After you click a single step, run the P2 = 0xff statement, and the digital tube is no longer displayed. For example, run the following command.

After clicking the single step and running the P2 = 0xfd statement, we found that the second digital tube actually displays '1'. In fact, this is also true because the data selected for the segment has not changed. This is the reason for "shadow. For example,.

Click the next step to prepare to run the latency function. For example,.

Click a single step. After running the latency function, the correct characters are displayed, for example.

The reason is found, so we can debug it online. We can see that many program running details can be found during single-step online debugging. Therefore, we can find the answer to some difficult questions through this solution.

We have seen that the program error is caused by the shadow statement "p2 = 0xff;" and does not play a proper role. How can we make a difference? Just now, during online debugging, we found that we only needed to select data for the digital tube, and it would be lit up, so we could send it to the segment to select data first, then, it is sent to the bitwise data, so that it will display the correct characters, and then delay it for a while, and then add the shadow statement, it will be extinguished. The second digit is sent to the selected data segment, but the digital tube still destroys the data. It will not produce a shadow. At this time, it will be sent to the selected data, and it will display the correct characters. The program can be changed as follows:

Void main ()

{

While (1)

{

P0 = table [1];

P2 = 0xfe;

Delay ();

P2 = 0xff;

P0 = table [2];

P2 = 0xfd;

Delay ();

P2 = 0xff;

P0 = table [3];

P2 = 0xfb;

Delay ();

P2 = 0xff;

}

}

In this way, after compilation, the running will be perfectly displayed. If you are not quite clear, you can perform online debugging again to check the program running process.

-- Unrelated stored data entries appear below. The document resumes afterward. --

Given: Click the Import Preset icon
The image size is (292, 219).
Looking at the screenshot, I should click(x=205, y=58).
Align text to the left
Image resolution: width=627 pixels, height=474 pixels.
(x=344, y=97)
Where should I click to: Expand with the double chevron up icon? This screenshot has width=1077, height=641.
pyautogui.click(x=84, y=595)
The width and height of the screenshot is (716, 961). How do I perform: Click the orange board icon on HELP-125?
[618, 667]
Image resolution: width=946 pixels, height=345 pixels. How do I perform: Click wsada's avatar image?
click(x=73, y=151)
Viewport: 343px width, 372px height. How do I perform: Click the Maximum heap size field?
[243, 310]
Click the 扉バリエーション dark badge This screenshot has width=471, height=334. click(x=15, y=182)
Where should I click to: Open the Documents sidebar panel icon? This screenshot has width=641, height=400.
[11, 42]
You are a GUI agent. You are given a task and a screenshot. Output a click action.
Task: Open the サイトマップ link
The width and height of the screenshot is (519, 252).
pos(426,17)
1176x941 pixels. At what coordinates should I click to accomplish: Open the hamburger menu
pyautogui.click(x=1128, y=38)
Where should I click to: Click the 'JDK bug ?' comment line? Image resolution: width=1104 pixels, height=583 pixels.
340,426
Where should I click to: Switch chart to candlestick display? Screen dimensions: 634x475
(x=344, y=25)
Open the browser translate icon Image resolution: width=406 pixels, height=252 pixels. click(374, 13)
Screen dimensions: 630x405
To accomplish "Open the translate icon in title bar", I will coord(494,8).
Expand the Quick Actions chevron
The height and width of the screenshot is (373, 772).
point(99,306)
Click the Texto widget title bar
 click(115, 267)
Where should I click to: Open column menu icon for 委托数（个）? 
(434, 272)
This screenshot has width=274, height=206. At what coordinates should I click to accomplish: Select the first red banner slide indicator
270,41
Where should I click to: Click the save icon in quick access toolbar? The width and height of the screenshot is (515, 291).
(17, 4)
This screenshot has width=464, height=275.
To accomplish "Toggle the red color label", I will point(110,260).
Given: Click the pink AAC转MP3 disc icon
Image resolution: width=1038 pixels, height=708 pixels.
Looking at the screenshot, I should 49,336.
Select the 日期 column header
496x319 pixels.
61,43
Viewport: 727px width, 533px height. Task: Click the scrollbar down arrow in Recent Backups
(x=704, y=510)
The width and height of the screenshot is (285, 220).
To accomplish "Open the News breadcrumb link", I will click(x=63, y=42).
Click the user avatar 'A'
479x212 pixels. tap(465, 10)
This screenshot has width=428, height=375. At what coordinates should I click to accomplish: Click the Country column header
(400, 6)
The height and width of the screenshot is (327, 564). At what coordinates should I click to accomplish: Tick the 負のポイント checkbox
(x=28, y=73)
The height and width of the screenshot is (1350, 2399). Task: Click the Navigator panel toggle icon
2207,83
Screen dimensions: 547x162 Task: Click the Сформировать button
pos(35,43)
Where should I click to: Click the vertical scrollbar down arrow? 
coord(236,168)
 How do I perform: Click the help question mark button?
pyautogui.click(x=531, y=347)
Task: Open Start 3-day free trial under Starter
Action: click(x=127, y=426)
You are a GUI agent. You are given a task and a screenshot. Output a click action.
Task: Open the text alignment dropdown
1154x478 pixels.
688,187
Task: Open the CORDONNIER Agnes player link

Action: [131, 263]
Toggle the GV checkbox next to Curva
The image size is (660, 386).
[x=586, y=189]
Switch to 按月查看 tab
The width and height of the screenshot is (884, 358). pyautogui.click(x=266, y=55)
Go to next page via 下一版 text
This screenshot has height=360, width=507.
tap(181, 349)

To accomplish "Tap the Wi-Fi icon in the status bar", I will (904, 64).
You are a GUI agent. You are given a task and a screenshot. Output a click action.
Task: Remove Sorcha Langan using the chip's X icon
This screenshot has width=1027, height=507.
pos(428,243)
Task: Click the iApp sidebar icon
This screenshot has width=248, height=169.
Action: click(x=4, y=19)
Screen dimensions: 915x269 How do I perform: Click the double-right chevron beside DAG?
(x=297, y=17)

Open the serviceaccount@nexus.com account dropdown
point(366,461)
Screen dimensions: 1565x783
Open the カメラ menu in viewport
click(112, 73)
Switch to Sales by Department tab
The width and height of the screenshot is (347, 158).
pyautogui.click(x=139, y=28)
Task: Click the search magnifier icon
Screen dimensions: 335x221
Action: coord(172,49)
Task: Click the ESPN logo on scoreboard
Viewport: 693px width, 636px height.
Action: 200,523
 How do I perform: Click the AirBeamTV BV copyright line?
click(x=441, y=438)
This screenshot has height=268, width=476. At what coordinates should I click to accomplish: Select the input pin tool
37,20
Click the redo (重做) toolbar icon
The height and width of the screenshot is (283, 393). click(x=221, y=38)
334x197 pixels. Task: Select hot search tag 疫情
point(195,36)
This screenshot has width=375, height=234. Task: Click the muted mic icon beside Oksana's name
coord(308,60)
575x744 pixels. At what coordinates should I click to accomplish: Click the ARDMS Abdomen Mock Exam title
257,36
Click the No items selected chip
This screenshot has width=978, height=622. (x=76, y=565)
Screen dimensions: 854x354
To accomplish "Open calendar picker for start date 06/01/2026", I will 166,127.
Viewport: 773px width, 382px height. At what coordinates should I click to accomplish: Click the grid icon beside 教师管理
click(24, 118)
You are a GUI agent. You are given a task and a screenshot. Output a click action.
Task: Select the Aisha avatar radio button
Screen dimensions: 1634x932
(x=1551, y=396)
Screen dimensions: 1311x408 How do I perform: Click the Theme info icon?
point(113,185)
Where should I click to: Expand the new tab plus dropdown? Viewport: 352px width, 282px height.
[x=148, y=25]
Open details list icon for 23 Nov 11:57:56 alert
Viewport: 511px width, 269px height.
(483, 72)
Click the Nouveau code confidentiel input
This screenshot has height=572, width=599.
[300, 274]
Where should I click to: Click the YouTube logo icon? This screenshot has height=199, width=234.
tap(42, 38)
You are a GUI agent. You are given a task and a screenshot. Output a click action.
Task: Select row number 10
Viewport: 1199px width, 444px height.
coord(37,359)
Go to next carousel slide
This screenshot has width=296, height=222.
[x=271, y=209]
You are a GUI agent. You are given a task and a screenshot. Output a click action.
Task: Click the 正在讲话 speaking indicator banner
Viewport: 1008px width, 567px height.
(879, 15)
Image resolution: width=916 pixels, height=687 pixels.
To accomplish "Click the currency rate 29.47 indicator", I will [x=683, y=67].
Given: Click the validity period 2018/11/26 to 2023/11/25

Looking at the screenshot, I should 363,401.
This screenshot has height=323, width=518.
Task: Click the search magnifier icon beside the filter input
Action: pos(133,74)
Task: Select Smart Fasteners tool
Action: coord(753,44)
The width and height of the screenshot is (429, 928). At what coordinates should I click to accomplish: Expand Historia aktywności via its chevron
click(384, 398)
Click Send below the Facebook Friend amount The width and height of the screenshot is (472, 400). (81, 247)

Note: As shown above, even if the order of the two statements is incorrect, the running effect of the entire program will be greatly affected. Debugging a program is a very complicated task. In order to avoid errors, we need to standardize our statements when writing the source program. We have thoroughly studied it from the beginning of the simplest program, in this way, you will not waste a lot of time on these details when writing large programs. Here we only provide a demo. There are many other details that need to be accumulated during the process of writing a large number of programs. Knowledge can be taught, but experience cannot be taught.